──────── DATA FOR THE TASK ────────
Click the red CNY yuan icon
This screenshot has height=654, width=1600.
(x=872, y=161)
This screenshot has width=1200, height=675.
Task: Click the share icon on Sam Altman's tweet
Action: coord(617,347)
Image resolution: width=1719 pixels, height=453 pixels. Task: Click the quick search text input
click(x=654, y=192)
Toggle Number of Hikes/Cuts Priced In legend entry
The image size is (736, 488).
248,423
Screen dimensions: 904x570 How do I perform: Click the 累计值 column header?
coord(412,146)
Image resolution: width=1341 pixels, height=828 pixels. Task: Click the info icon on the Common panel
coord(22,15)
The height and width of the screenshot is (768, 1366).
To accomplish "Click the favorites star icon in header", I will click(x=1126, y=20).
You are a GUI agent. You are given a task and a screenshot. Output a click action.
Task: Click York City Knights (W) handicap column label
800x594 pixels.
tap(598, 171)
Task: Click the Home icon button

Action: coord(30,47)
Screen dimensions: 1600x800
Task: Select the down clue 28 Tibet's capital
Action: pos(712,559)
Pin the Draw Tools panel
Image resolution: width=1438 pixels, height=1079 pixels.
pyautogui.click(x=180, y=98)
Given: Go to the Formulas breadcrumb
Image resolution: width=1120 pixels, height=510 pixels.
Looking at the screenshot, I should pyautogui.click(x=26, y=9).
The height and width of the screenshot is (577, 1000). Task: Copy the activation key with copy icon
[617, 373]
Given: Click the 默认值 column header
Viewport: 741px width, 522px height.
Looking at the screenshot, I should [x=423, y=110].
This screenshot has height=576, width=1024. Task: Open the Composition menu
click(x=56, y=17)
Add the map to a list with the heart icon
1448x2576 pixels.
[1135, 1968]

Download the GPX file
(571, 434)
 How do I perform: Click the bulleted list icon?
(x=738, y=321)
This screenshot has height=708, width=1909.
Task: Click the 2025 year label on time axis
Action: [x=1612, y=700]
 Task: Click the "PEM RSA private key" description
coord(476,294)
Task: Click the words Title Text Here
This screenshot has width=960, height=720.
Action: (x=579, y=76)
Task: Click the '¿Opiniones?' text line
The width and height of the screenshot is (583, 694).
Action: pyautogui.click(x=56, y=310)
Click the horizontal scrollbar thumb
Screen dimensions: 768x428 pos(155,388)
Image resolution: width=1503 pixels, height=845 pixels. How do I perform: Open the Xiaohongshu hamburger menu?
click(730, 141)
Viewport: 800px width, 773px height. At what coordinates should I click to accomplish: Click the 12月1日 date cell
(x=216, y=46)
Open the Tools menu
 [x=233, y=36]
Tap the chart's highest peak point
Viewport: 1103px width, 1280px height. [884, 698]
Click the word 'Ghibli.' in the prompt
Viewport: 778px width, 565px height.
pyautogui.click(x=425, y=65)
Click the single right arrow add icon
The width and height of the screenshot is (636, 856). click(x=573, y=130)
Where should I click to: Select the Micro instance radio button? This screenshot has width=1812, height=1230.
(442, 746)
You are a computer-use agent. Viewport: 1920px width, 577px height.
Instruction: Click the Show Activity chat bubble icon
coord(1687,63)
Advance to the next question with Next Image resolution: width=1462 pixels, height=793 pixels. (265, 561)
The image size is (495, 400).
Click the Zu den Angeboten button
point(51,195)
────────
TRY IT: Copy out each line of the entries where the word "agent" is found.

REPLY TO THE TASK:
You are a GUI agent. You are given a task and a screenshot. Output a click action.
You are a computer-use agent. Viewport: 1920px width, 577px height.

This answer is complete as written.